Действительно, Щегловитов тут же показался в двери, до которой за несколько перед тем минут царевна проводила княгиню Марию Исаевну.
Красивый, стройный, очень высокого роста, с большими черными глазами и русыми волосами, вьющимися крупными локонами, Щегловитов молодцевато прошел мимо царевны и, не замечая ее, низко поклонился князю Василию Васильевичу и сыновьям его.
– Так ты нынче уже видел царевну, Федор Леонтьевич, – спросил у него князь Михаил Васильевич, удивленный, что человек, пропадавший два дня сряду, входит в комнату и не кланяется хозяйке дома.
– Да, – отвечал Щегловитов, – царевна давеча присылала за мной, и мы все утро пересматривали эти бумаги. – Он показал на бумаги, распечатанные перед самым обедом князем Василием Васильевичем.
Управление Стрелецким приказом, всегда очень сложное, усложнилось с некоторых пор перепиской с пограничной стражей и с полками, возвращавшимися из Крыма. Поэтому не было ничего удивительного, что правительница рассматривала с начальником стрельцов бумаги, касавшиеся стрелецкого войска. Сыновьям князя Василия, которые в это время откланивались царевне, ответ Щегловитова показался таким естественным, что, не удерживаемые царевной, они вышли из комнаты.
Но как ни прост был ответ этот, князь Василий Васильевич был приведен им в такой ужас, что если б не стояло за ним кресла, то он упал бы на пол. Он страшно побледнел; колени его задрожали, как в лихорадке; глаза выпучились, налились кровью и стали бессмысленно глядеть то на Щегловитова, то на царевну.
Самый умный мужчина, самый тонкий дипломат, самый опытный волокита будет в затруднении, встретясь неожиданно с двумя любящими его женщинами, которые сейчас только догадались, что они соперницы: страх оскорбить одну из них, или потерять другую, или выдержать сцены от обеих парализует его умственные способности и отнимет у него необходимое в подобных делах присутствие духа.
Женщины же никогда не теряются; напротив того: чем затруднительнее положение, тем, говорят, более подстрекается их самолюбие, тем более поощряются их дипломатические дарования. Так, опытный полководец, не обращая большого внимания на аванпостные стычки, бережет все силы свои и все искусство для решительного, генерального сражения.

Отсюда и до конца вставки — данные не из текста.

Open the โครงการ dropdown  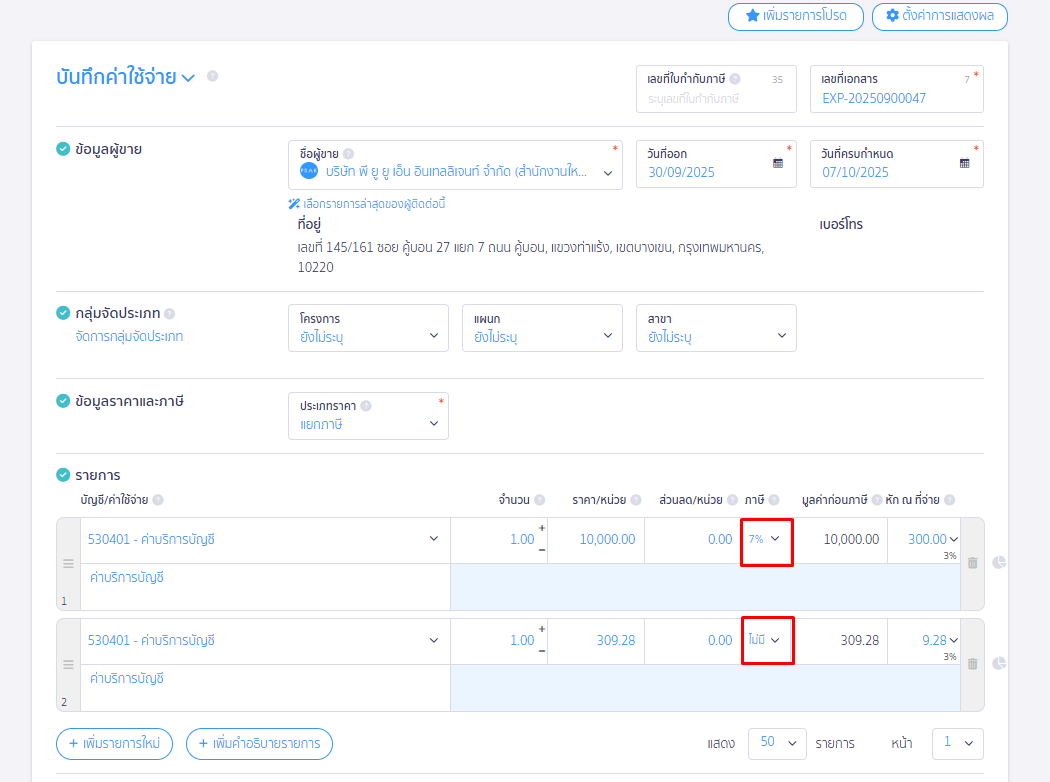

Увидев действие, произведенное на князя Василия Васильевича ответом Щегловитова, царевна не могла не встревожиться: человек, так давно и так искренно ее любящий, человек, столь нужный для ее честолюбия, поражен ударом и, может быть, умирает без помощи у нее на глазах… Первая ее мысль была воротить сыновей его и оказать ему помощь. Но, боясь огласки и, кроме того, стесняемая присутствием Щегловитова, она не обнаружила ни малейшего испуга, ни малейшего беспокойства и обратилась к Щегловитову.
– Я давно и с нетерпением ожидала тебя, Федор Леонтьевич, – сказала она ледяным, противоречащим смыслу этих слов тоном. – Государь Петр Алексеевич сейчас был здесь, спрашивал о тебе и велел, чтоб ты завтра утром явился к нему.

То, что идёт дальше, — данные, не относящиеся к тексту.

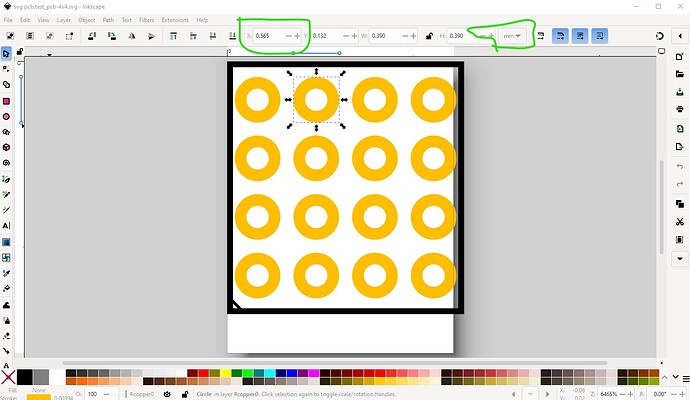Image resolution: width=690 pixels, height=400 pixels.
Task: Open the Extensions menu
Action: (x=174, y=20)
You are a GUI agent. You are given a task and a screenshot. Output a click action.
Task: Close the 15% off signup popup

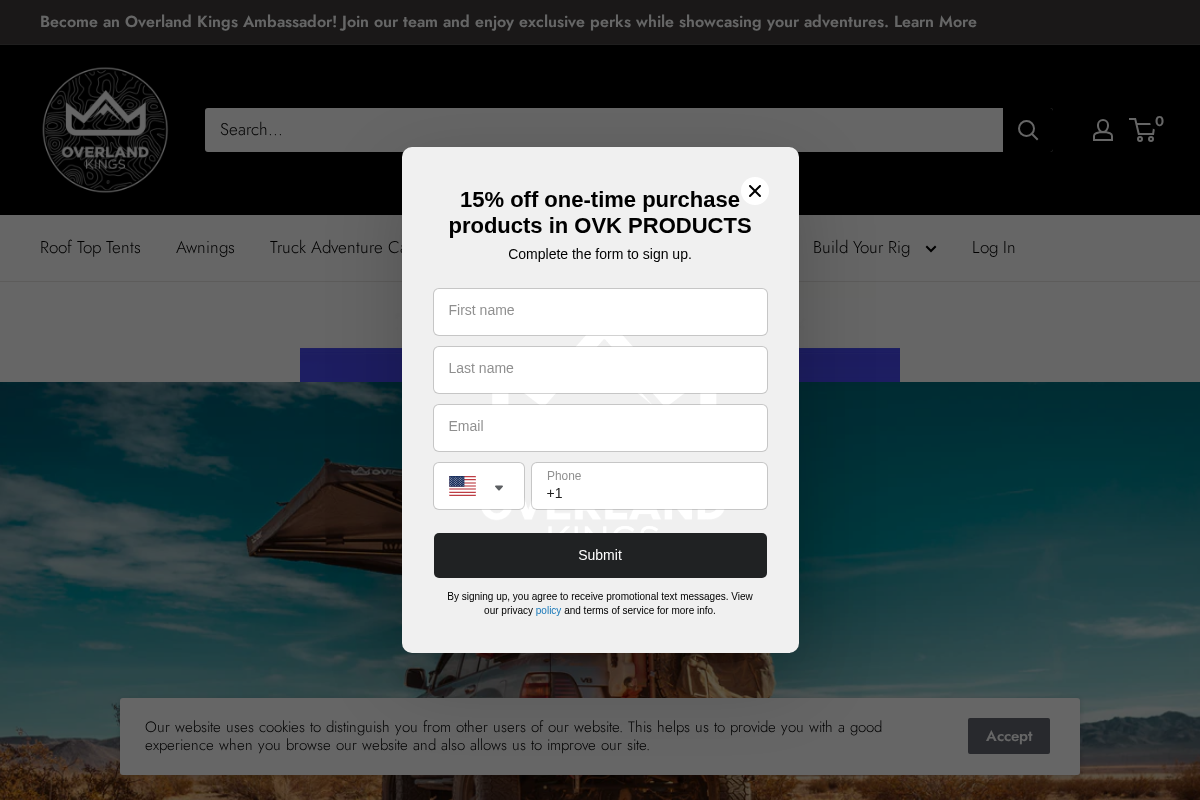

Щегловитов стоял как вкопанный, левой рукой придерживая осыпанную каменьями рукоять своей шпаги; он, очевидно, недоумевал, чем он провинился перед царевной; он, верно, не знал, что на суде женщины прав тот, кто ей угодил; виноват тот, кто прогневил ее. Приписывая холодность царевны присутствию князя Василия Васильевича, Щегловитов принял развязно-почтительную позу военного человека и отвечал глубоким басом:
– Что ж! Завтра я свободен все утро и съезжу к Петру Алексеевичу.
В эту минуту царевна искренно ненавидела стоявшего перед ней удальца: и красивое лицо его, и кудрявая голова, и развязная стойка, и молодцеватый, подбочененный стан – все казалось ей отвратительным.
– Когда государь приказывает, – возразила царевна дрожавшим от сдержанного гнева голосом, – то вопрос не в том, есть ли у тебя лишнее время: твой долг завтра чуть свет ехать в Преображенское, дождаться там возвращения государя и дать ему отчет в поведении стрельцов. Кстати: нынче же, сейчас же разыщи виноватых в последних драках с потешными и строго накажи их… Ступай!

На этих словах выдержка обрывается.